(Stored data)
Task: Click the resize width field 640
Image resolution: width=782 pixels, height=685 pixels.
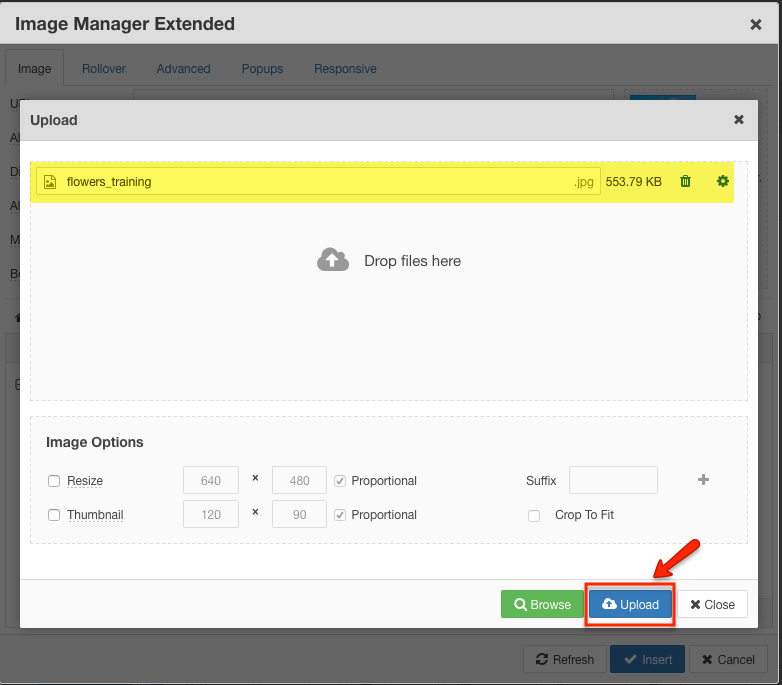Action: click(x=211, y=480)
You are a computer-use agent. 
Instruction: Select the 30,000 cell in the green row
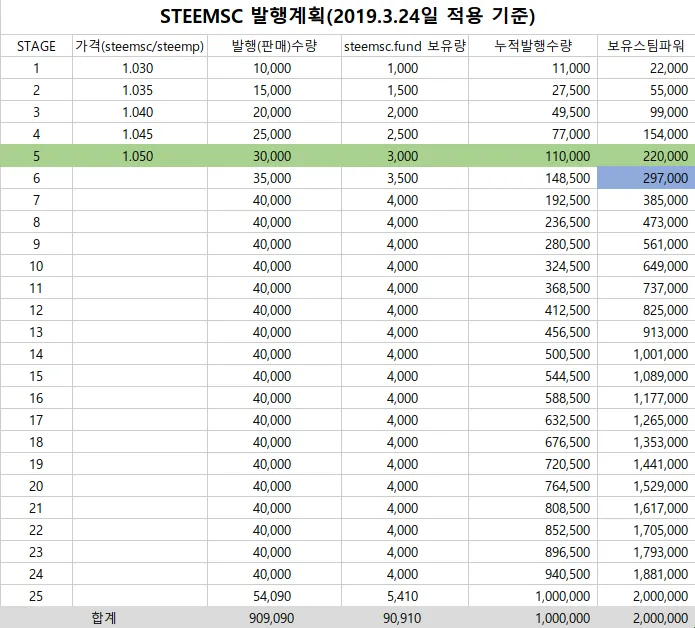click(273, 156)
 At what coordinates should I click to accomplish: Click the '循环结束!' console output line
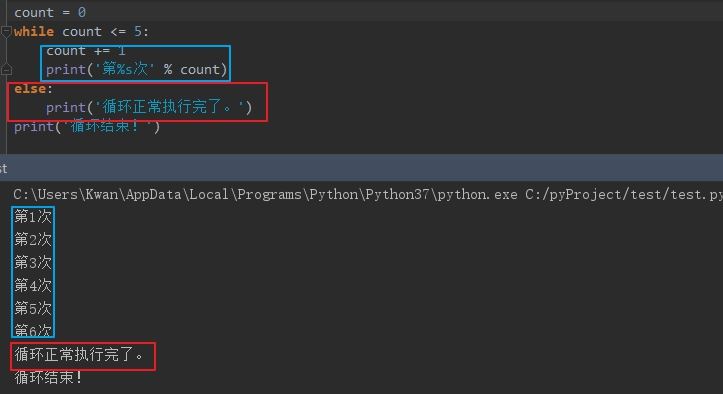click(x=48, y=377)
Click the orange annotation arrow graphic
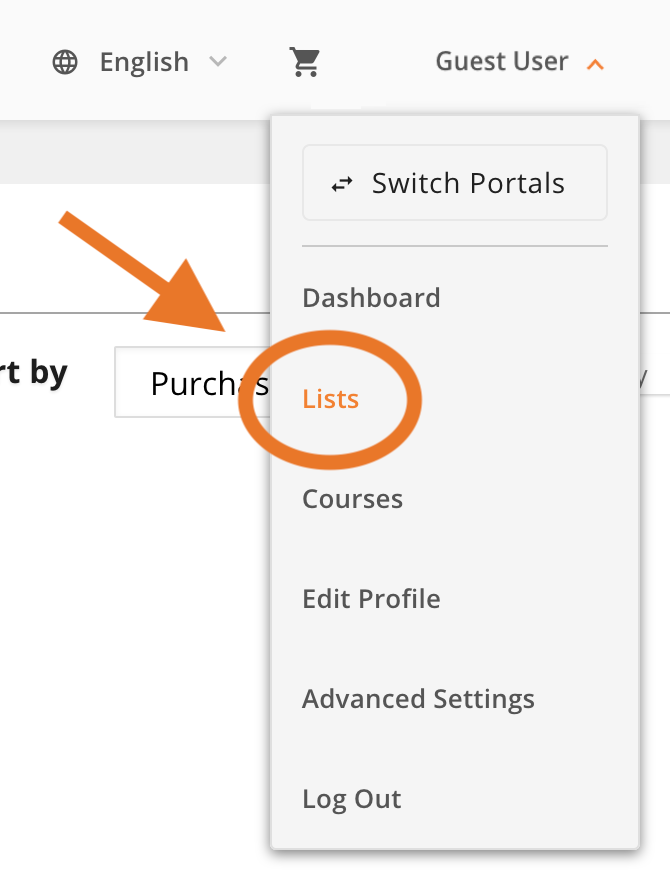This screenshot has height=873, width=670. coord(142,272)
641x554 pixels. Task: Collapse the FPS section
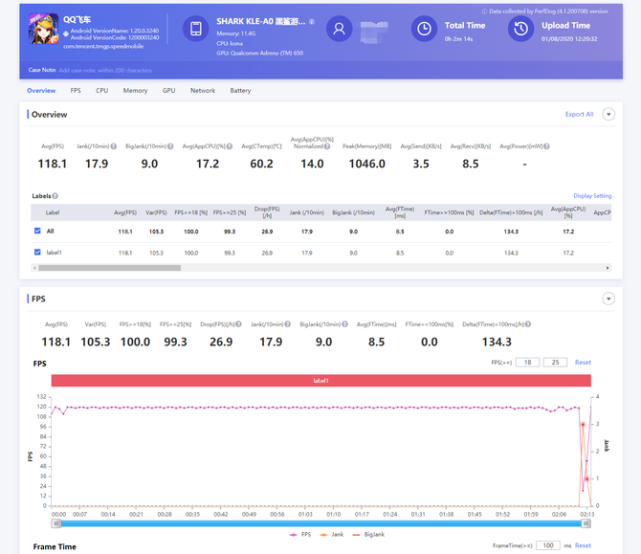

_Written exercise_.
Repeat the data above word for word, every line of it, and leave out the pictures.

_Solution_.
Task: Click the resize width field 640
Image resolution: width=782 pixels, height=685 pixels.
Action: click(x=211, y=480)
You are a computer-use agent. 
Instruction: Select the 30,000 cell in the green row
click(273, 156)
 At what coordinates should I click to accomplish: Click the '循环结束!' console output line
click(x=48, y=377)
Click the orange annotation arrow graphic
This screenshot has height=873, width=670. coord(142,272)
641x554 pixels. Task: Collapse the FPS section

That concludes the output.